I am, at the moment, completely alone in my house. Well, technically, Gemma and I are alone. And Monday’s here. (Can’t forget about her. Wish I could, but I can’t.) But really? It’s just like being alone and that NEVER happens.
As I may or may not have Maria Von Trapp-ed my dizzy self around the living room, I had to laugh. It came back so vivid those days when Max was just a few weeks old and I sat a complete, exhausted wreck and wished for some time alone. I look with sympathy on that new mama but also want to point and guffaw at her. “You’re kidding, me, right?! Seriously it’s ONE BABY.” I’m heartily glad I can’t really do that, but still. . .
It’s funny how perspective changes things. How time or experience or -let’s be honest- meds can entirely change the color of a given situation. On our way to an errand last week, Mama Syd chuckled and shook her head. “Yeah. Watching you and Jac last night. . . You’re not the same parents you were with Max. No comparison. Not even close.”

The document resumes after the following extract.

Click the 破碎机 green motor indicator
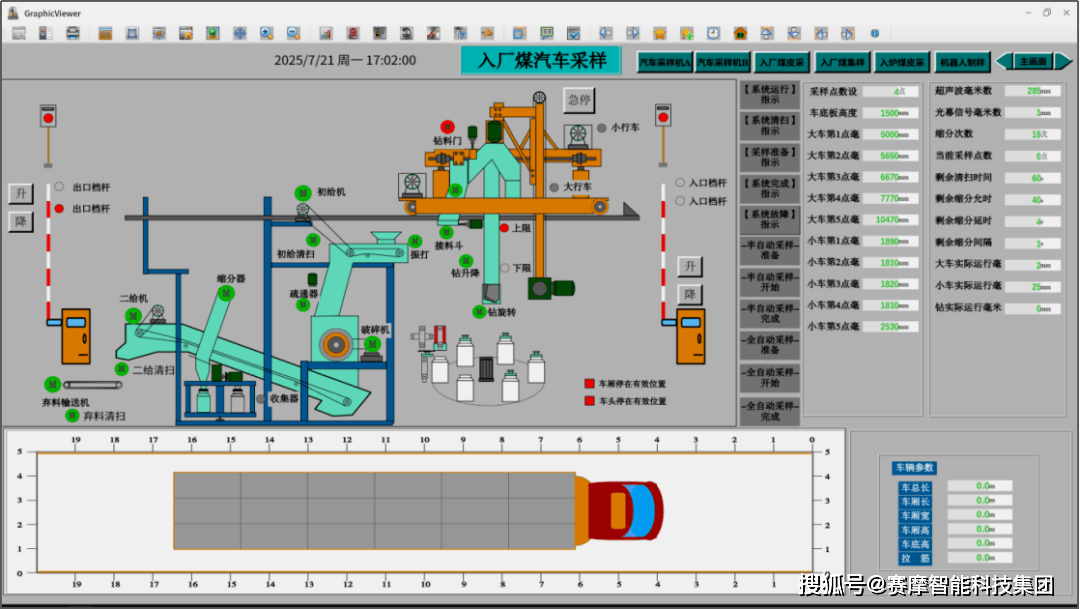371,344
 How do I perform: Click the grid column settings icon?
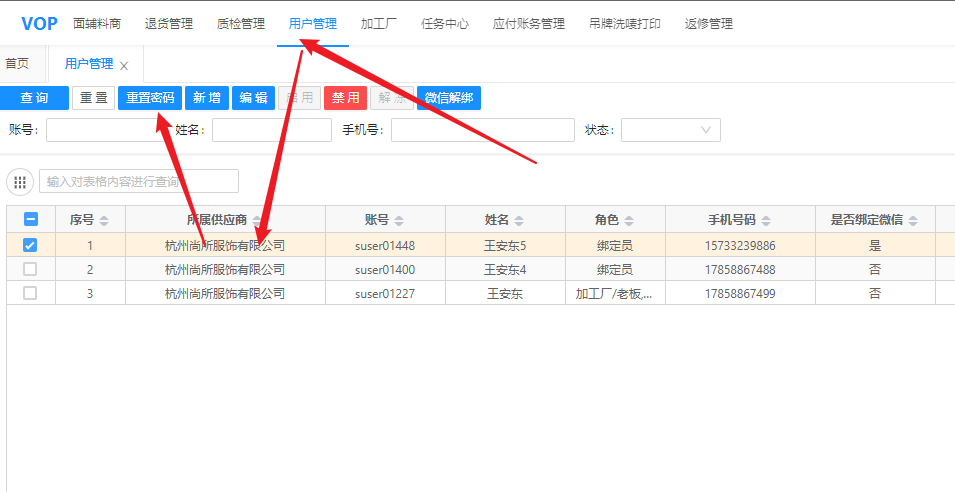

She was right. We were young (which was good) and nervous and trying so hard to prove we could do it. We spent a good deal of time telling Max that we didn’t know what we were doing and apologizing for our blunders. It was a lot a self conscious anxiety in one place.
What I really wish is that I could go back to that first time mom and tell her to relax. When she is having a panic attack in the mall parking lot whilst attempting to discreetly nurse a hysterical newborn all the while convinced that everyone in the vicinity and the I-90 corridor can see what she is doing, I would tell her that someday she will laugh while Gemma’s yet-to-be-eaten lunch makes it’s appearance on her shirt from the inside out in a busy restaurant. I would tell her to sleep when that one baby slept instead of watching Dr. Phil with bleary eyes, pretending that she was going to clean something/take a shower/do some laundry. I would tell her to quit being a martyr and just make herself some lunch. Put the babe in a bouncy seat and heat up some soup, for-crying-out-loud. If the baby cries in the minute and twenty-five seconds it takes to heat up a meal, he will live, YOU will live and you can hold him then. Lay him across your lap and fill you belly because life just looks better when you’re full.
Mostly, though, I’d want her to know that she would survive this and go on to one day be a well seasoned mom who can look back and laugh over it all and really, truly appreciate the simplicity of one.